## Passage given
╭──
Since this predicate of Posner’s ruling was invalidated by the Court, the sustained validity of Judge Posner’s ruling is questionable. Joining the Second, Eighth, Ninth, and D.C. Circuits in finding that RFRA can be asserted as a defense in a private cause of action is the Holder Justice Department. In August of 2012, the United States Government stated that Wheaton College, if sued by an employee for failing to provide insurance that covered contraceptives, “in its defense of such an action, would have an opportunity to raise its contention that the contraceptive coverage requirement violates” RFRA.

Yes, you read that right. The Obama Administration held that a corporation, albeit a non-profit one, could defend itself against a private claim from an employee by asserting that the Obamacare’s contraception mandate imposes a “substantial burden” on its free exercise of religion. That is to say, the most controversial aspect of the new Indiana religious-freedom law was blessed by Attorney General Eric Holder’s Justice Department. This position is directly at odds with the views of Sotomayor, Posner, and others. Again, none of this was particularly controversial until fairly recently. Since the enactment of the federal RFRA in 1993, 19 states — including Arizona, Connecticut, Florida, Idaho, Illinois, New Mexico, Pennsylvania, Rhode Island, and South Carolina —  implemented their own RFRAs, which were very similar to the federal law.

The state courts, like the federal courts, have wrestled over whether state RFRAs can be raised as a defense in private suits. Most notable among these decisions is the New Mexico Supreme Court’s opinion in Elane Photography v. Willock. In this now-famous case, a photographer was fined for refusing to photograph a same-sex wedding. The Land of Enchantment’s High Court, mirroring Sotomayor’s and Posner’s narrow reading, concluded that the photographer could not raise the state RFRA as a defense against the discrimination claim. (The Supreme Court of the United States declined to review this case).

This brings us back to the Hoosier State. Section 9 of Indiana’s RFRA provides that “A person whose exercise of religion has been substantially burdened, or is likely to be substantially burdened, by a violation of this chapter may assert the violation or impending violation as a claim or defense in a judicial or administrative proceeding, regardless of whether the state or any other governmental entity is a party to the proceeding.” In the wake of Elane Photography, Indiana made explicit for its own law what the four federal courts of appeals and the Obama Justice Department had already recognized about the federal counterpart. Indiana’s RFRA does no more than codify that the private enforcement of public laws — such as discrimination claims — can be defended if there is a substantial burden on free exercise of religion. That’s it. And again, until recently, this provision was not particularly controversial.
╰──
## Raw records
╭──
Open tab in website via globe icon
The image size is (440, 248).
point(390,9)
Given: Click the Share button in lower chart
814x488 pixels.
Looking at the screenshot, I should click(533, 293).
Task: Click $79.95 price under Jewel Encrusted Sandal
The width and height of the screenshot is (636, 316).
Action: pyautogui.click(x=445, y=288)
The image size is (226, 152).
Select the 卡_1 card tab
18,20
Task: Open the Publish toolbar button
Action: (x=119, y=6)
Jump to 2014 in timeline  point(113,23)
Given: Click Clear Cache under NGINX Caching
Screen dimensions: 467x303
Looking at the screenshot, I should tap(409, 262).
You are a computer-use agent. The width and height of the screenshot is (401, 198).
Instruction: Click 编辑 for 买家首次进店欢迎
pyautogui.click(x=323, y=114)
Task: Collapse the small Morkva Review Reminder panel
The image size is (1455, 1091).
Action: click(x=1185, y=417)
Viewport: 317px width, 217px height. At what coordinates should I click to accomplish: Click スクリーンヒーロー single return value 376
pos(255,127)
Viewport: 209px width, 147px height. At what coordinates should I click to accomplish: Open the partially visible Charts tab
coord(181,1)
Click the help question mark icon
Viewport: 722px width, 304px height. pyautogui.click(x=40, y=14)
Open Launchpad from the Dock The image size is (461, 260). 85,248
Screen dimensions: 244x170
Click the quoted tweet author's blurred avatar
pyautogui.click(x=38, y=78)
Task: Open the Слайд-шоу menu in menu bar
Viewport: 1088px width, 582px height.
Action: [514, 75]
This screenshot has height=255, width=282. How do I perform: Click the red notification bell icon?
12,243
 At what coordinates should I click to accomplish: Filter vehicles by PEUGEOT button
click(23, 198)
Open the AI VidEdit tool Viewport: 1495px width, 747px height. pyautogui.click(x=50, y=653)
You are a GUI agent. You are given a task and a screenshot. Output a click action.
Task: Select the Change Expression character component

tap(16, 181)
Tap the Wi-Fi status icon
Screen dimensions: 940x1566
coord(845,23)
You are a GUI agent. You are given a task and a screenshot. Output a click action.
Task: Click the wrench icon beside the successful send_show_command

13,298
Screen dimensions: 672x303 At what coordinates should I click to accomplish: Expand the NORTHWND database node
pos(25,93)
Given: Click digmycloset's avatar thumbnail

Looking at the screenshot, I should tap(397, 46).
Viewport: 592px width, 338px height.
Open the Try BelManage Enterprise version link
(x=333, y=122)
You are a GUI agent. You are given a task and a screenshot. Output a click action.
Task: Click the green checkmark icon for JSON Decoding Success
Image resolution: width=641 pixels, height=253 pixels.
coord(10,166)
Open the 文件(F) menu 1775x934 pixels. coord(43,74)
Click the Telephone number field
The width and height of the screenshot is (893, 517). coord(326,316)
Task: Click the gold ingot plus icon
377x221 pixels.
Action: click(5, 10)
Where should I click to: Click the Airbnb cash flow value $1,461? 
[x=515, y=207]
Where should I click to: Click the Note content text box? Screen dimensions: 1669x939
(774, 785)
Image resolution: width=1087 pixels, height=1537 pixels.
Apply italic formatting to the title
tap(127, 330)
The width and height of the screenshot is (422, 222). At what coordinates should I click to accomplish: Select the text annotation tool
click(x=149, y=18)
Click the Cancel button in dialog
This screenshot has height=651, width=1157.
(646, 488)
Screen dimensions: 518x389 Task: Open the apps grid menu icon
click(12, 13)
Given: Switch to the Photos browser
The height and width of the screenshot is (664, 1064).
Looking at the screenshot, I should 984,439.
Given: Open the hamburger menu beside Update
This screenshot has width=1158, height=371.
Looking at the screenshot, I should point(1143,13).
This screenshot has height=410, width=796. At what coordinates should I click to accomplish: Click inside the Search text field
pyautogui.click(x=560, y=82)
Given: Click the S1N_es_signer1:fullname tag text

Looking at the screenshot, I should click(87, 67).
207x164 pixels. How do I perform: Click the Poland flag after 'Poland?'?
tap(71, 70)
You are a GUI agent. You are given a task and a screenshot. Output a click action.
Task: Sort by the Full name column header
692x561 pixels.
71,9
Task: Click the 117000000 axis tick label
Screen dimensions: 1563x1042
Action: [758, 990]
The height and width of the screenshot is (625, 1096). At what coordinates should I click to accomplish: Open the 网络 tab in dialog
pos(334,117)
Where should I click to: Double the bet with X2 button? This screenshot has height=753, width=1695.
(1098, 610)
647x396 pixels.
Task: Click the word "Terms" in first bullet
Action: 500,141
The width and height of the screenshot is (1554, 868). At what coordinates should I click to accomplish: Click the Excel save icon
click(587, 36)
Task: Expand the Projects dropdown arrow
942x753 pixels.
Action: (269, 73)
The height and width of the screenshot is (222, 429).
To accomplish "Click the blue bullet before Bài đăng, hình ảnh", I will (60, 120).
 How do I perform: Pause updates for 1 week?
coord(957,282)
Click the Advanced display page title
╰──
## The task
Retype the part of the passage on religious-freedom laws that opens with the words containing "The state courts, like" and closes with "review this case).". The material after the text is separate from it.

## Output below
The state courts, like the federal courts, have wrestled over whether state RFRAs can be raised as a defense in private suits. Most notable among these decisions is the New Mexico Supreme Court’s opinion in Elane Photography v. Willock. In this now-famous case, a photographer was fined for refusing to photograph a same-sex wedding. The Land of Enchantment’s High Court, mirroring Sotomayor’s and Posner’s narrow reading, concluded that the photographer could not raise the state RFRA as a defense against the discrimination claim. (The Supreme Court of the United States declined to review this case).